TJ-PI mantém acusado de manobra de "grau" no banco dos réus por morte em Monsenhor Gil

Tribunal confirma julgamento pelo Júri Popular por homicídio com dolo eventual em caso ocorrido em 2024
Redação

A 1ª Câmara Especializada Criminal do Tribunal de Justiça do Piauí (TJ-PI) manteve a decisão que leva Laecio Oliveira da Penha a julgamento pelo Tribunal Popular do Júri pela morte do servidor público Antônio Sérgio de Oliveira Neto, de 65 anos. A decisão foi proferida no último dia 24 de junho e rejeitou o recurso apresentado pela defesa do acusado.

O caso ocorreu em novembro de 2024, na cidade de Monsenhor Gil. Antônio Sérgio, pai da jornalista Caroline Oliveira, editora do Cidadeverde.com, morreu após ser atingido durante uma manobra conhecida como "grau", realizada pelo acusado em via pública.

Foto: Reprodução
Antonio Sergio de Oliveira Neto e o acusado Laecio Oliveira da Penha

Laecio havia sido pronunciado em agosto de 2025 pelo juiz Sílvio Valois, da Vara Única da Comarca de Monsenhor Gil, para responder por homicídio simples com dolo eventual, entendimento segundo o qual o agente assume o risco de produzir o resultado morte.

Continue lendo após a publicidade

No recurso ao TJ-PI, a defesa alegou ausência de fundamentação da decisão, nulidade de provas digitais, insuficiência de indícios de autoria e materialidade, além de pedir a desclassificação do crime para homicídio culposo.

Ao analisar o caso, o relator, desembargador Pedro Alcântara, concluiu que os elementos reunidos durante a investigação, especialmente depoimentos de testemunhas e demais provas produzidas, são suficientes para manter a decisão de primeira instância.
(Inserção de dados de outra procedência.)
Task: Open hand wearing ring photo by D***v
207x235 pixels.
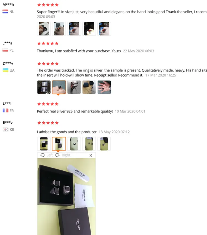Action: (104, 87)
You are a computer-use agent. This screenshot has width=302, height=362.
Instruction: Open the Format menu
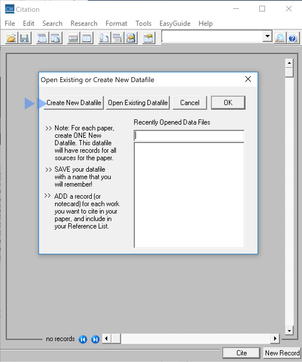116,24
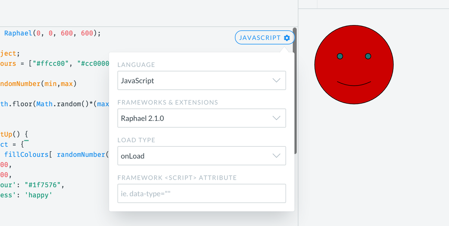Click the gear icon in the JAVASCRIPT button

[287, 37]
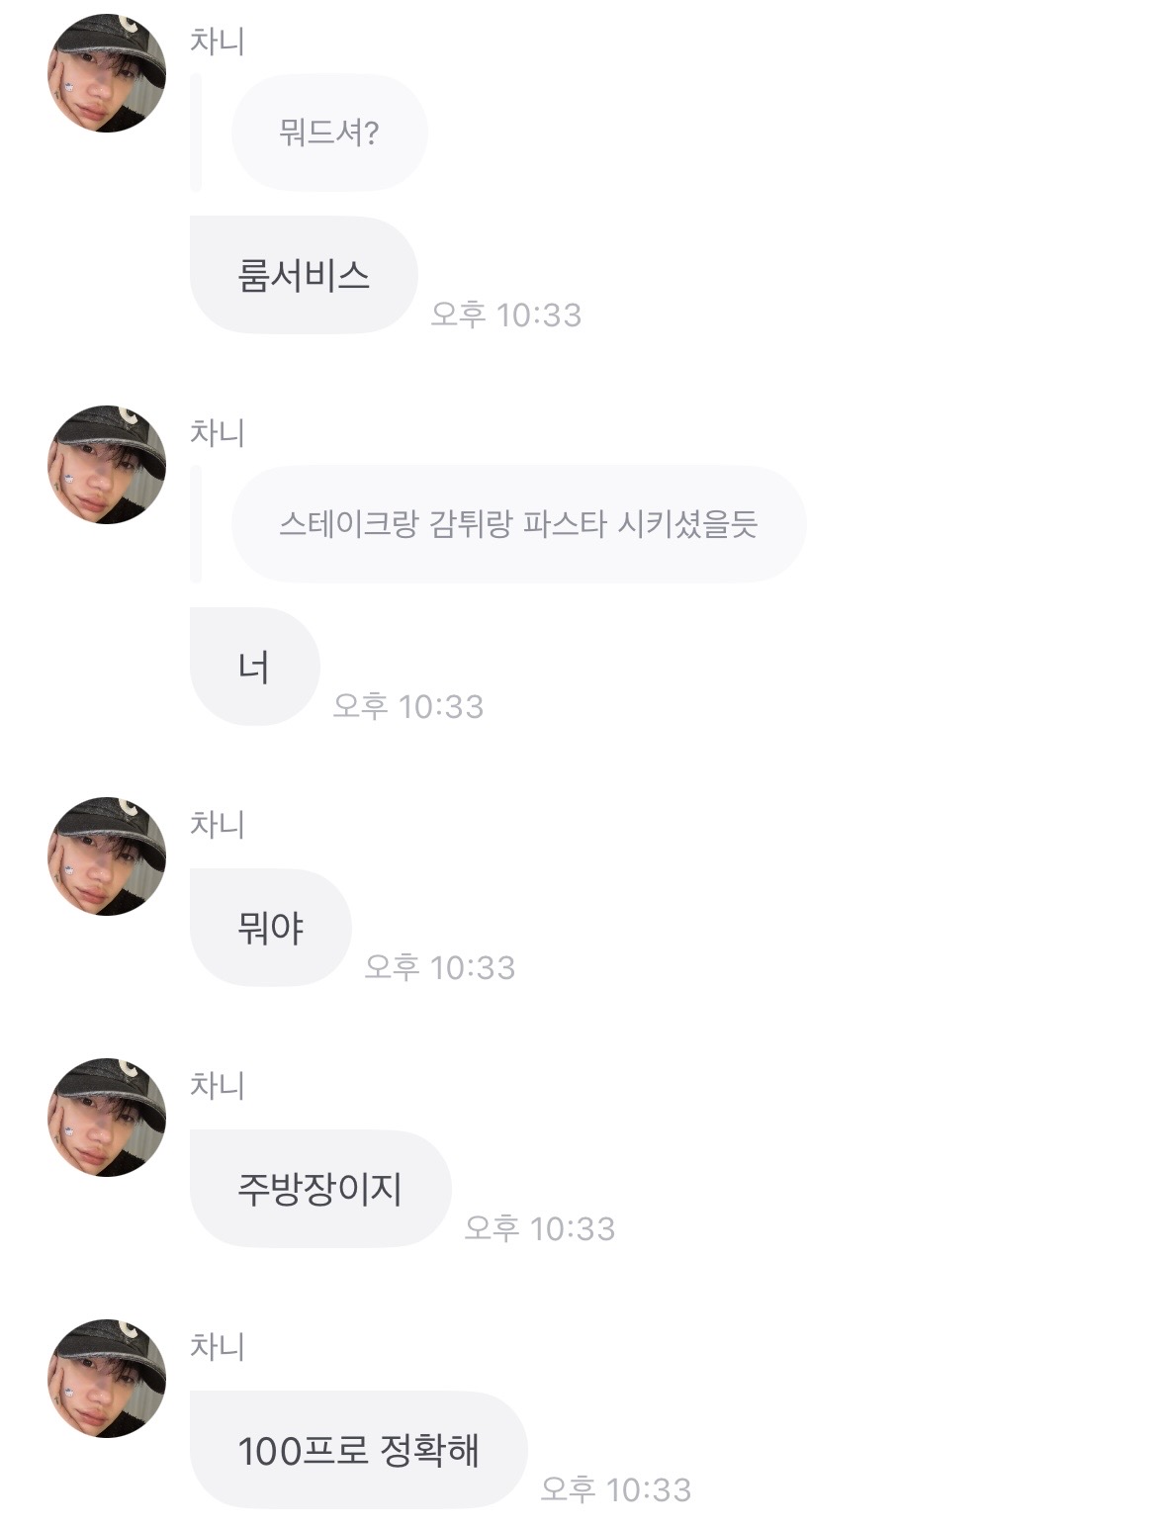The image size is (1166, 1529).
Task: Open the 차니 name above 100프로 정확해
Action: coord(218,1346)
O magistrado também rejeitou o pedido para que a acusação fosse alterada para homicídio culposo, destacando que essa mudança somente seria possível diante de prova inequívoca da inexistência de dolo, situação que, segundo o voto, não se verifica no processo.
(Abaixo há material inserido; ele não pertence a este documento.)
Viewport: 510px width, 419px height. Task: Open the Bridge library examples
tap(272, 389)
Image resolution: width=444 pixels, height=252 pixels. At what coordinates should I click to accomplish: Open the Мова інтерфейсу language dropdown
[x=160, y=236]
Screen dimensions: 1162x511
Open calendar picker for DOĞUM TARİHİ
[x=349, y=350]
O entendimento foi acompanhado pelos desembargadores Sebastião Ribeiro Martins e Mário Basílio, que votaram pela rejeição do recurso e pela manutenção da pronúncia.

Com a decisão, Laecio Oliveira da Penha será submetido a julgamento pelo Tribunal Popular do Júri, em data que ainda será definida pela Justiça.

Relembre o caso

Segundo denúncia do Ministério Público do Estado do Piauí (MPPI), o acusado conduzia uma motocicleta sem possuir Carteira Nacional de Habilitação (CNH) e realizava uma manobra de "grau", empinando o veículo sobre a roda traseira, quando perdeu o controle e colidiu com a motocicleta conduzida por Antônio Sérgio de Oliveira Neto.

A vítima sofreu um grave traumatismo craniano, foi socorrida e encaminhada ao Hospital de Urgência de Teresina (HUT), mas morreu na madrugada do dia seguinte em decorrência dos ferimentos.

Inicialmente, a Polícia Civil indiciou o investigado por homicídio culposo. No entanto, após a análise das provas e oitiva de testemunhas, o Ministério Público requereu a reclassificação da acusação para homicídio simples com dolo eventual, pedido acolhido pela Justiça em agosto de 2025.

A decisão de pronúncia passou a ser considerada um marco jurídico por aplicar o entendimento de dolo eventual em um caso envolvendo a prática da manobra conhecida como "grau", submetendo o acusado ao julgamento pelo Tribunal do Júri.